四 女性に対する暴力についての関係職員の研修

 個々のケースに対応する、警察、司法、医療、福祉等の関係職員が、女性に対する暴力の問題を正しく認識し、公平、公正な判断が行えるよう、ジェンダーの視点に立った研修の充実を急ぐべきである。

五 女性に対する暴力についての予防、啓発

 女性の人権が尊重され、暴力のない社会を実現するためには、学校教育・社会教育等の場における教育・啓発活動の充実を始め、様々な媒体を利用した広報活動の充実、女性のエンパワーメントのための施策の推進により、性差別意識の改革や女性の自立を図る必要がある。

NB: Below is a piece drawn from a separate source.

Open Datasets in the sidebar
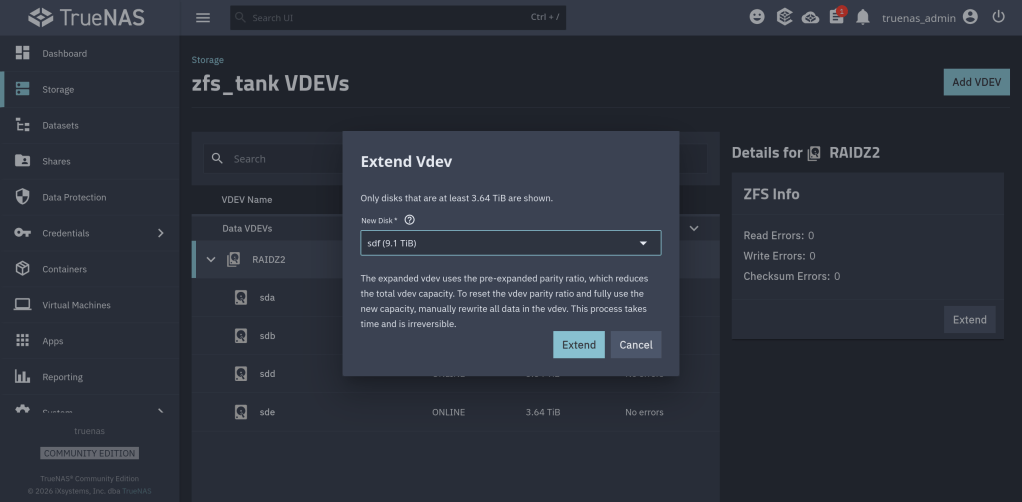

 また、加害者に対するカウンセリングや教育プログラムなどの検討も必要である。

六 ドメスティック・バイオレンスについての対応

1 警察の対応

 ドメスティック・バイオレンスの抑止のためには、家庭内の問題であっても法に触れるような場合は、被害の状況を客観的、正確に把握した上で、警察として適切な対応をする必要がある。その際、一線の警察官が適切な状況判断ができるよう、ミニマムスタンダードのような指導指針を作成し、その徹底を図る必要がある。

2 接近禁止等の仮処分命令

 被害女性が裁判所に申し立てる加害者の接近禁止等の仮処分命令については、迅速性や保証金の要否の点で、暴力から逃れた女性の要請にこたえきれていないことから、被害女性が利用しやすいものとなるよう検討する必要がある。

3 経済的自立支援策

 被害女性の経済的自立支援のためには、問題の本質を十分認識した上で、関連する就労、母子福祉等の施策の連携と充実を図る必要がある。